EXERCISE DIRECTIONS: Copy out everything from the line containing "Click the large OFFER捷报 headline" down to the line containing "click(201, 253)", both of those lines included, reproducing each line precisely and adding nothing else.

DATA FOR THE TASK:
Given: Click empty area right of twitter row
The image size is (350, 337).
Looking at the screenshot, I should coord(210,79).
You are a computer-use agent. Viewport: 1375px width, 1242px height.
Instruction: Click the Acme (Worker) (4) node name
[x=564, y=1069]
--
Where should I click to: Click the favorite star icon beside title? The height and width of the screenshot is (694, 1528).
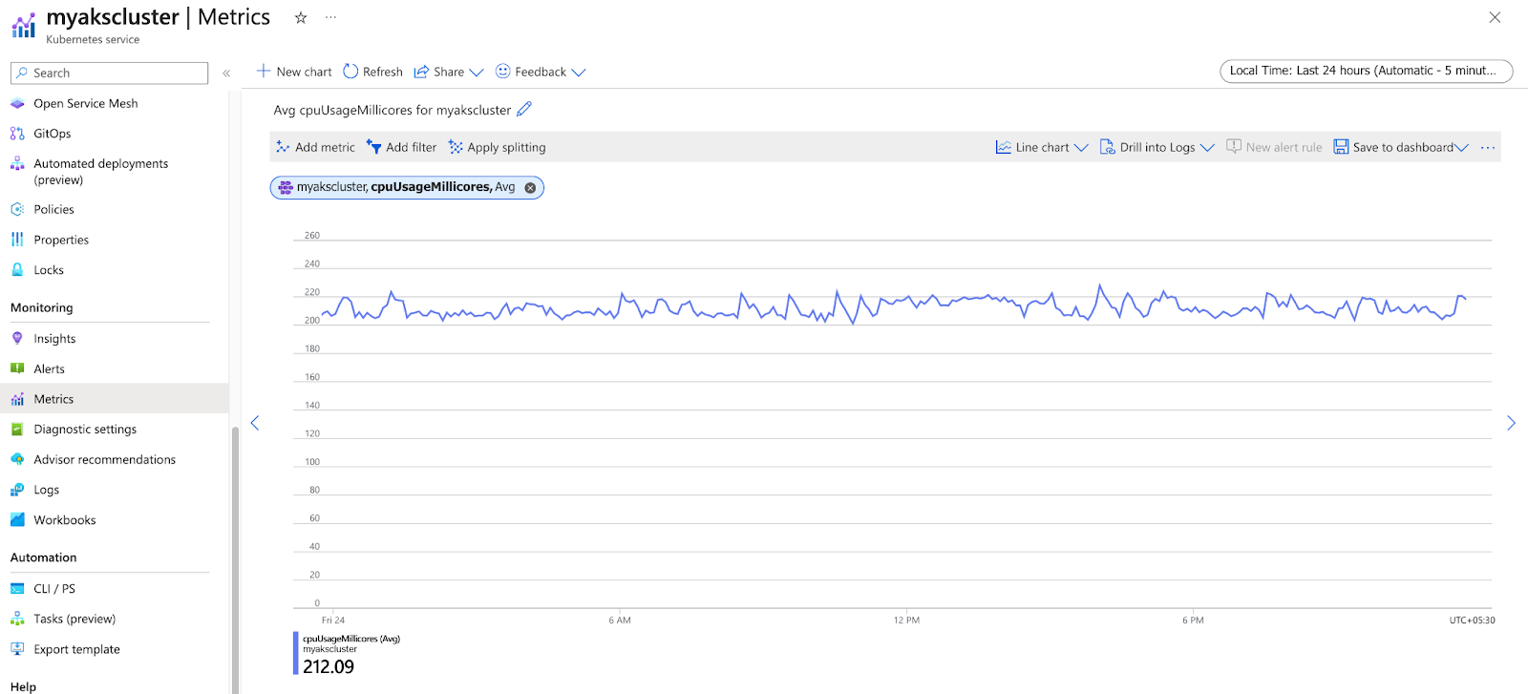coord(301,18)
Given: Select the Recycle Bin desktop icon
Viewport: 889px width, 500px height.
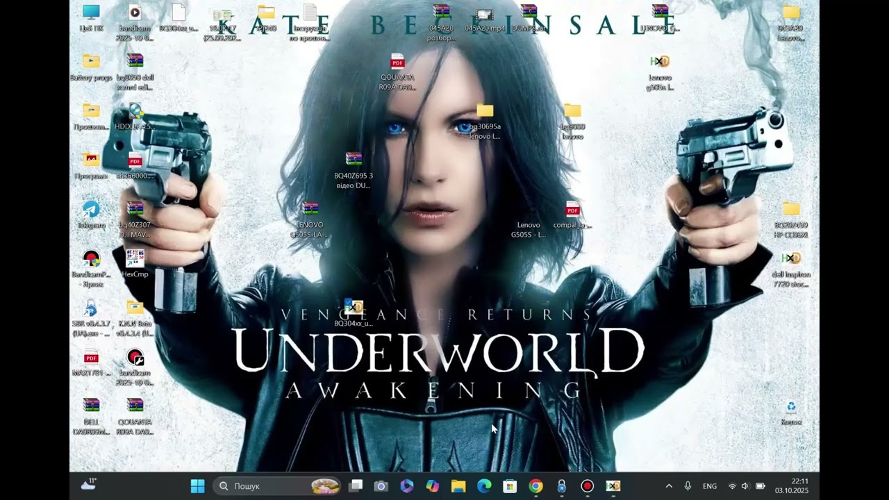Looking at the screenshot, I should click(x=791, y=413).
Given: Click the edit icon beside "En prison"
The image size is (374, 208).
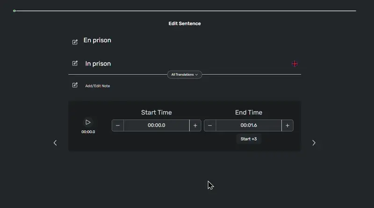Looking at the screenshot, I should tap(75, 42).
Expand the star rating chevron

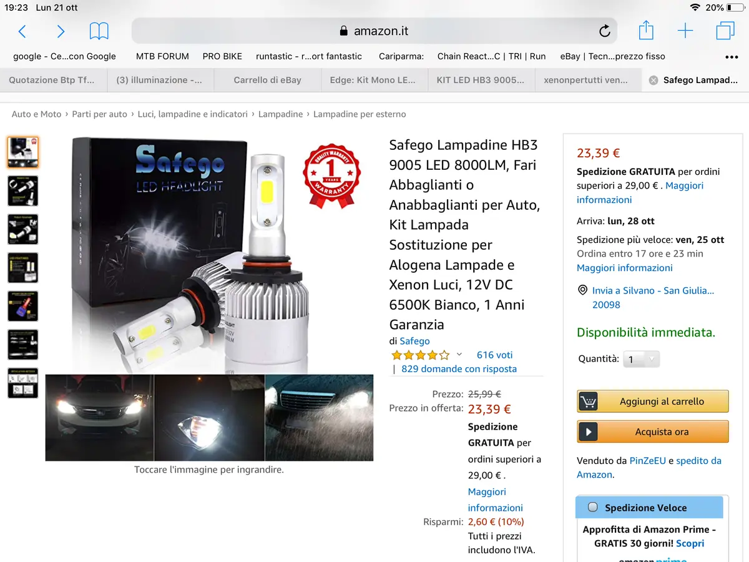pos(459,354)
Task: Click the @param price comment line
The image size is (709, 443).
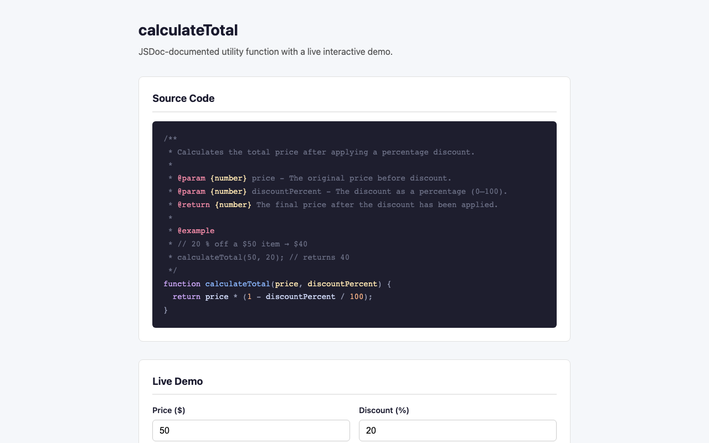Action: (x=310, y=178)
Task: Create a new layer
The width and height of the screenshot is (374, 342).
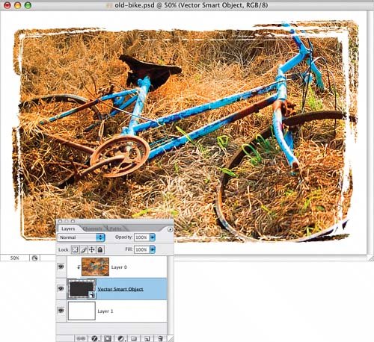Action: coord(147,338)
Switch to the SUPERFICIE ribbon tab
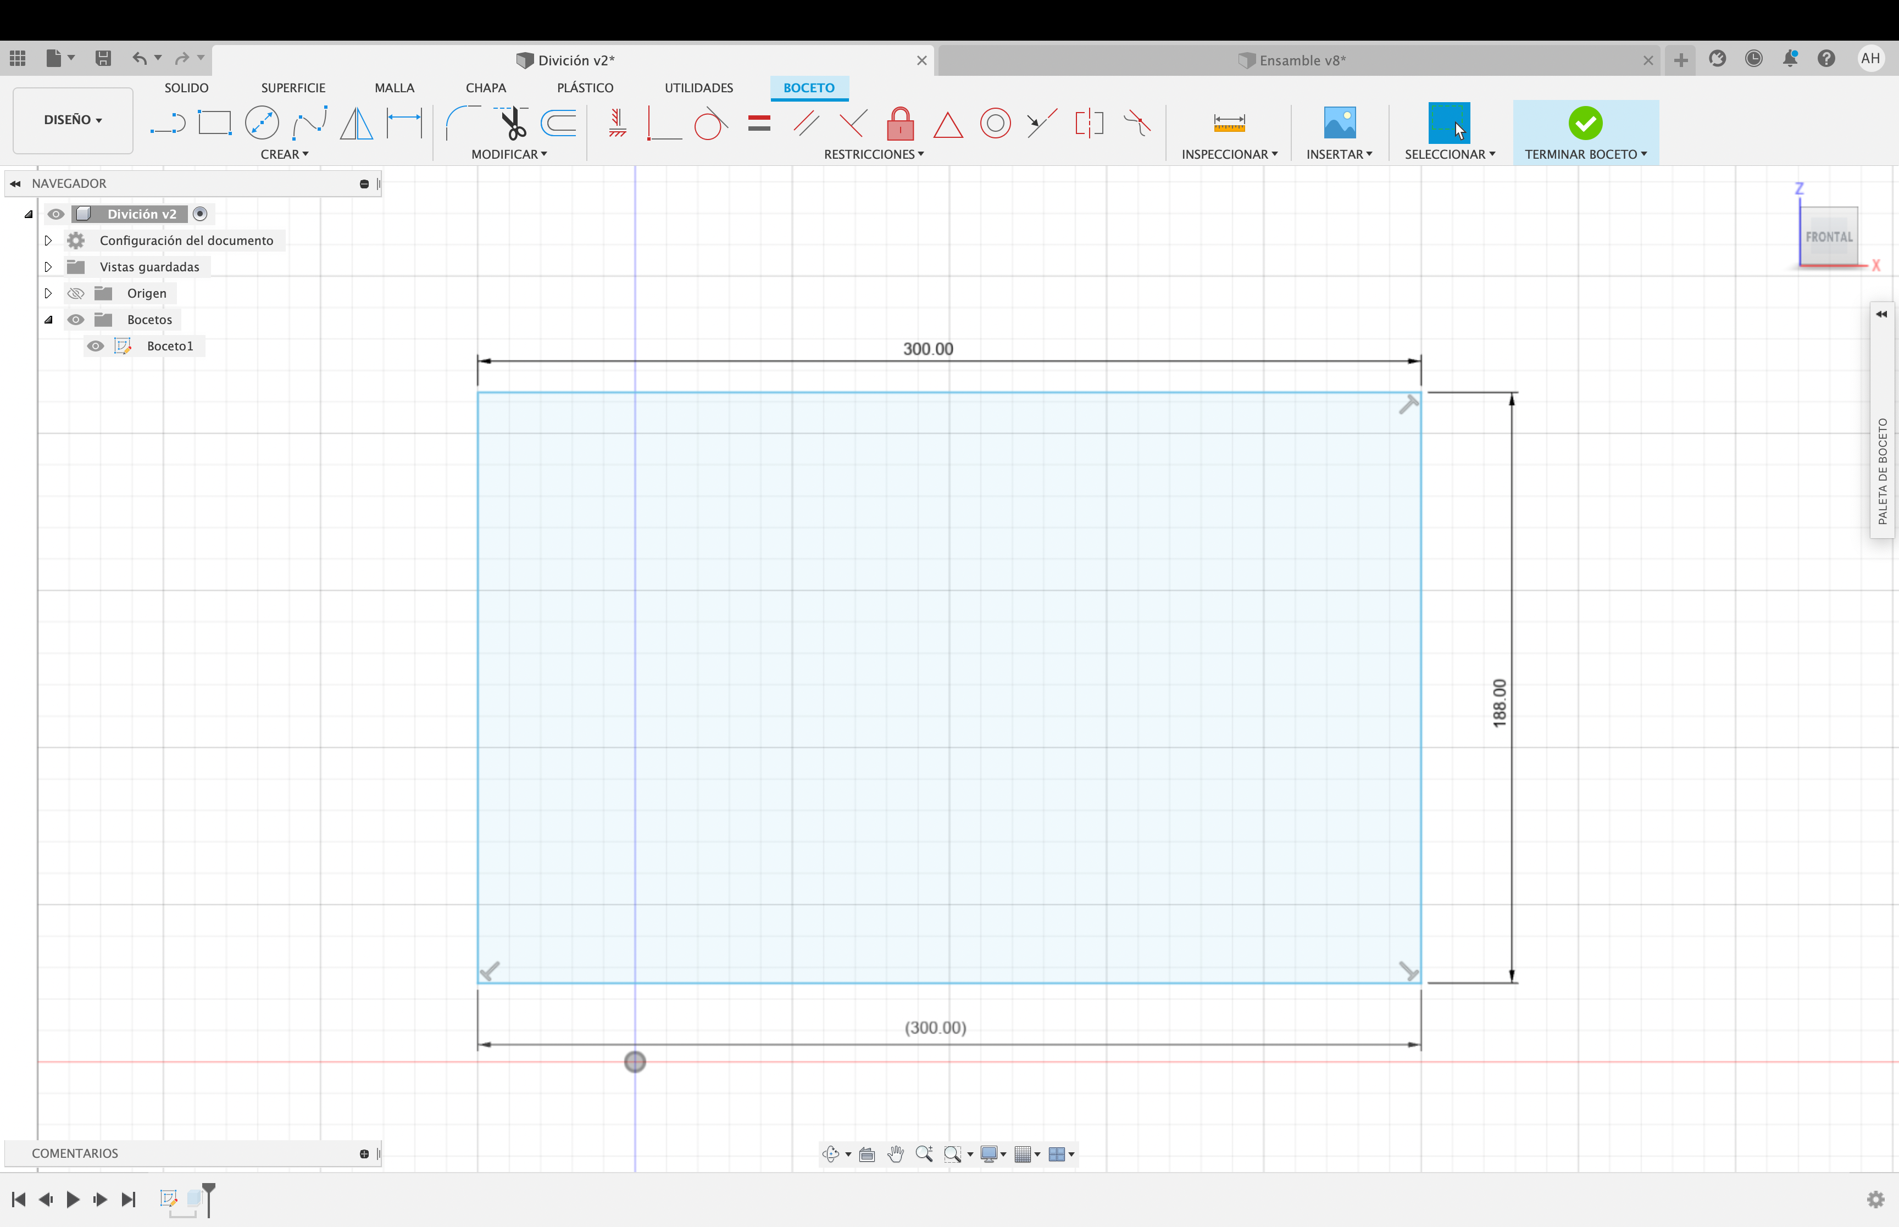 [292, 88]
...
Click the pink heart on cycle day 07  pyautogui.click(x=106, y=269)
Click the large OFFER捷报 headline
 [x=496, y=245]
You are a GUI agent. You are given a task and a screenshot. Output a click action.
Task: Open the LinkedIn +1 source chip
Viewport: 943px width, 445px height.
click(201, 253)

EXERCISE RESULT:
Click the large OFFER捷报 headline
 [x=496, y=245]
You are a GUI agent. You are given a task and a screenshot. Output a click action.
Task: Open the LinkedIn +1 source chip
Viewport: 943px width, 445px height.
click(201, 253)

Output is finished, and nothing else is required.